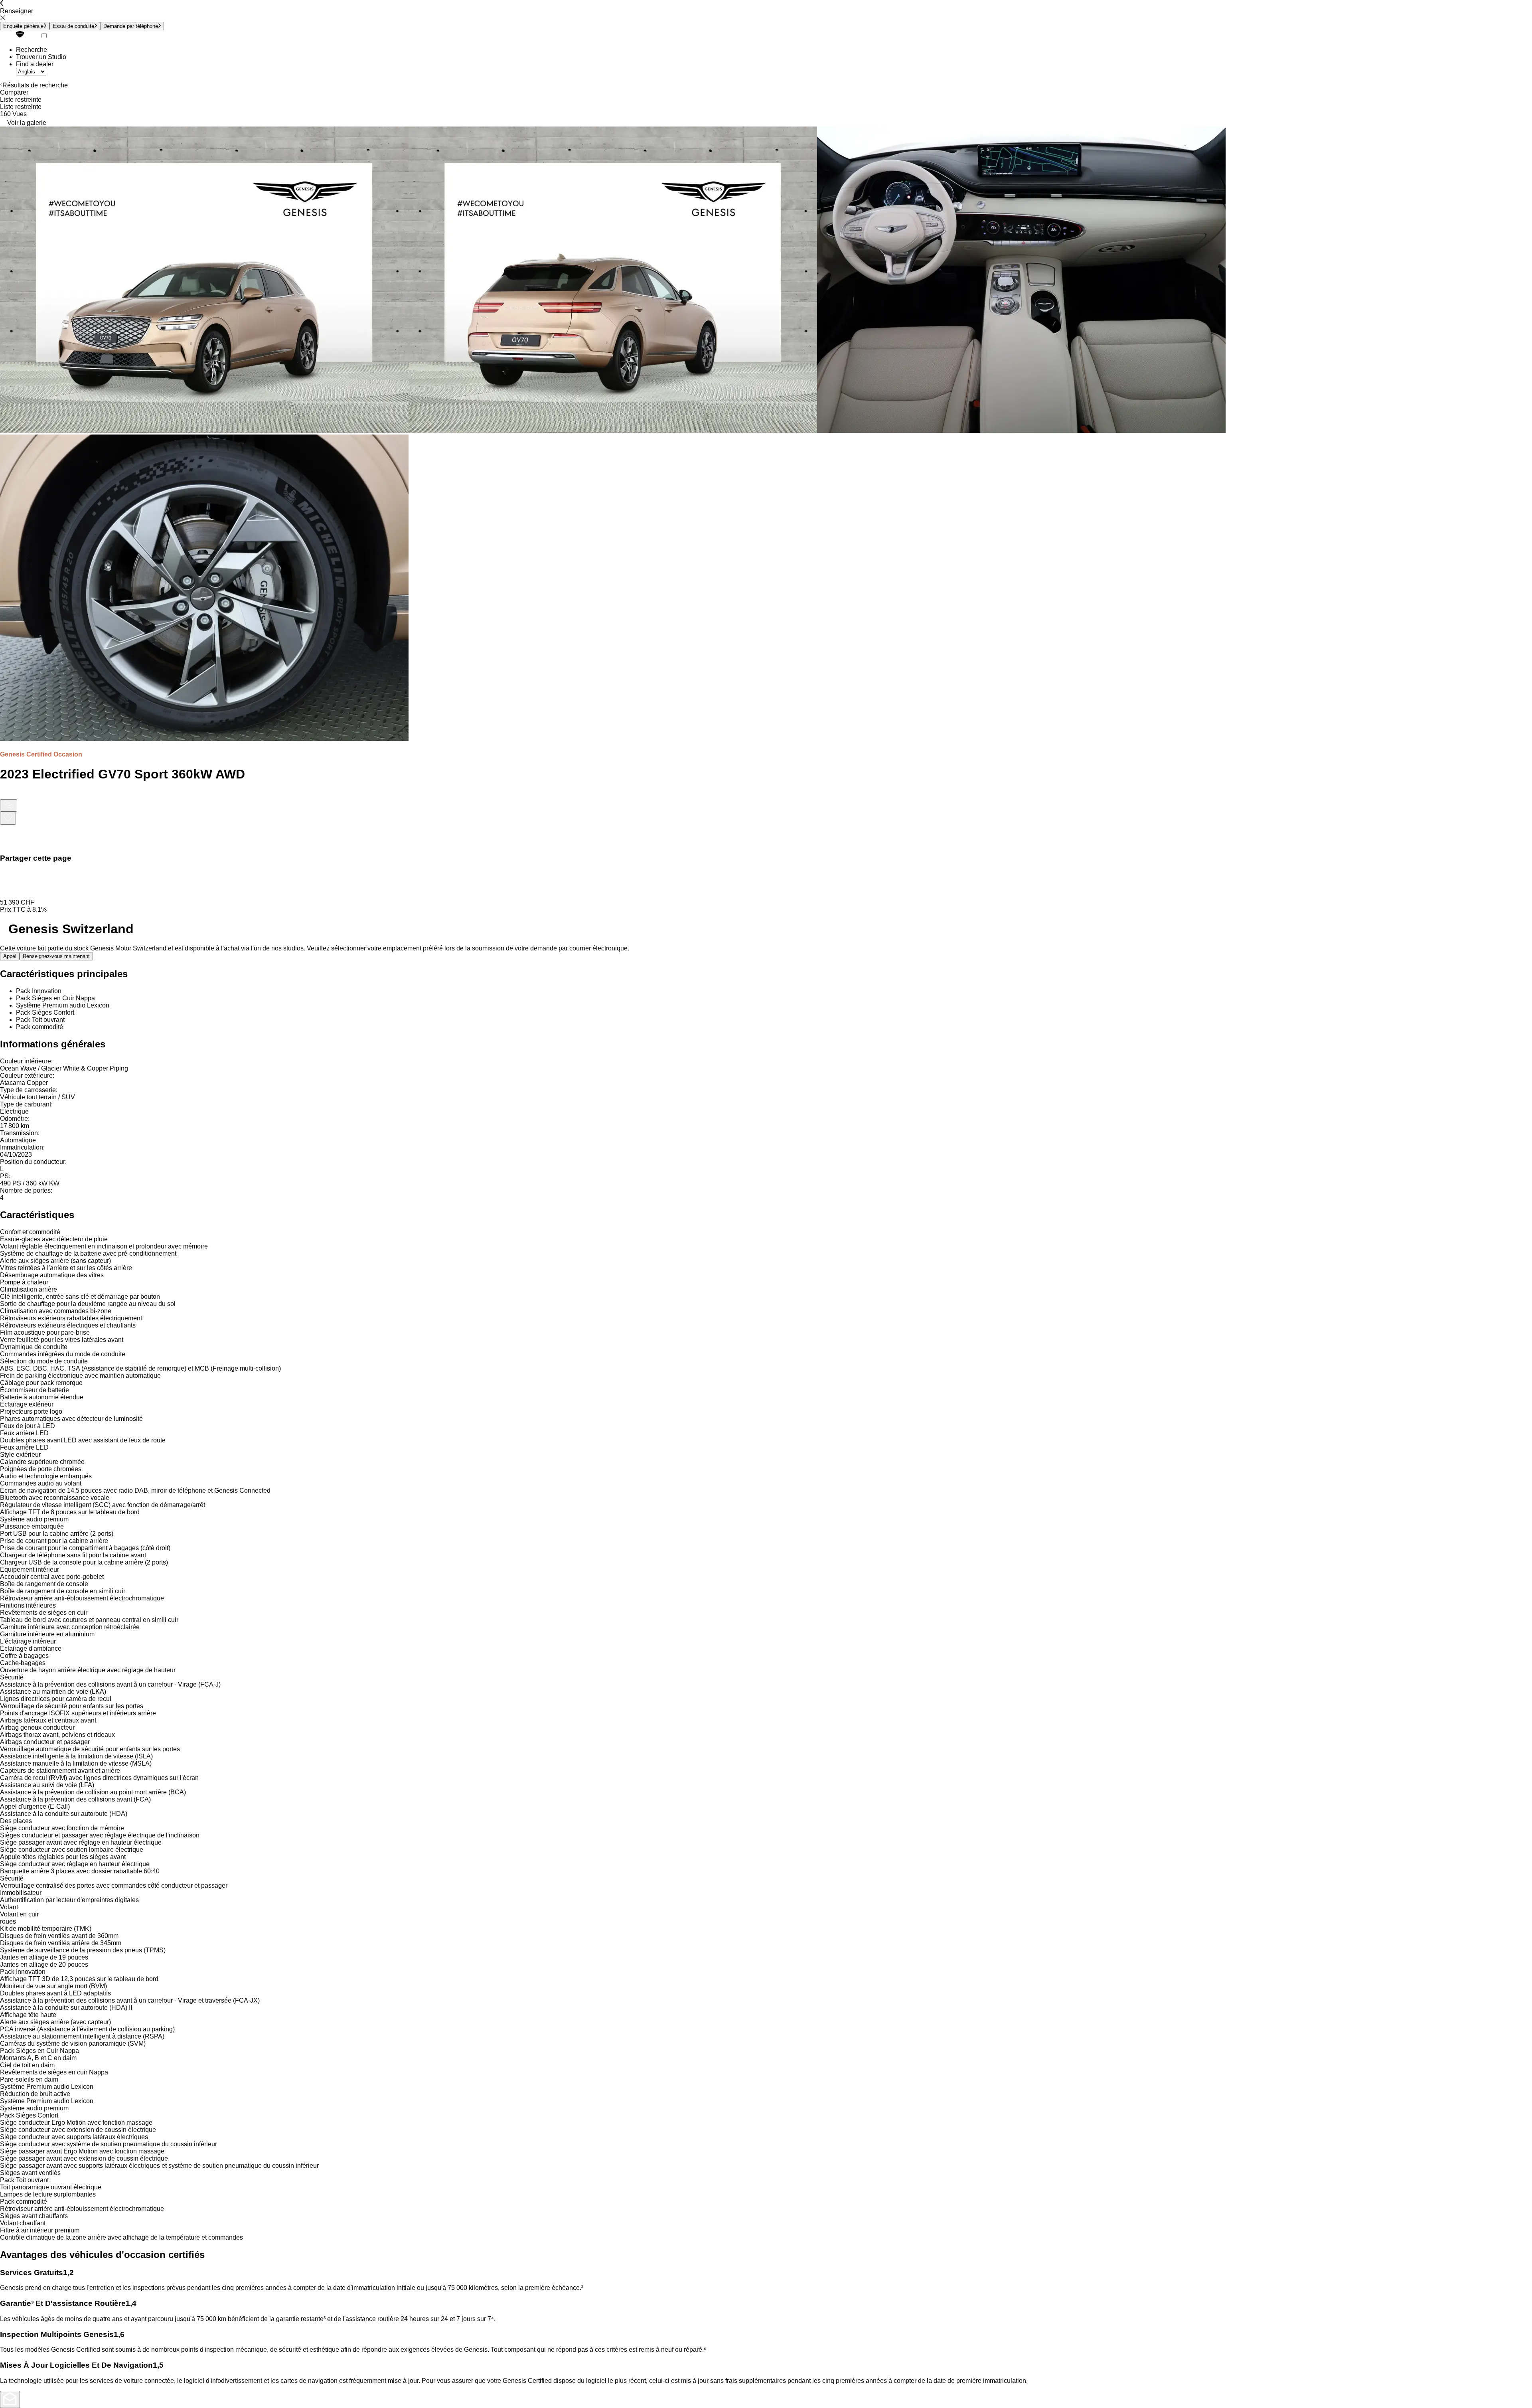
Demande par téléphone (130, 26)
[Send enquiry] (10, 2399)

==

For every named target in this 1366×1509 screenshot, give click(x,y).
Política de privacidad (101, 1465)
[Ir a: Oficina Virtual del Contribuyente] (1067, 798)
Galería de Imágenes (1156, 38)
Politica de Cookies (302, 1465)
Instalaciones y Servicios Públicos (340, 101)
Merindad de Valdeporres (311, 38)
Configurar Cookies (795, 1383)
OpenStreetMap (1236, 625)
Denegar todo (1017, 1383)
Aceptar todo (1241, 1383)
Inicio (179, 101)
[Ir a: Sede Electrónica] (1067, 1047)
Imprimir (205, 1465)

### Task goal
Gather each line of the listing that holds the string "Cookies".

### Written solution
Politica de Cookies (302, 1465)
Configurar Cookies (795, 1383)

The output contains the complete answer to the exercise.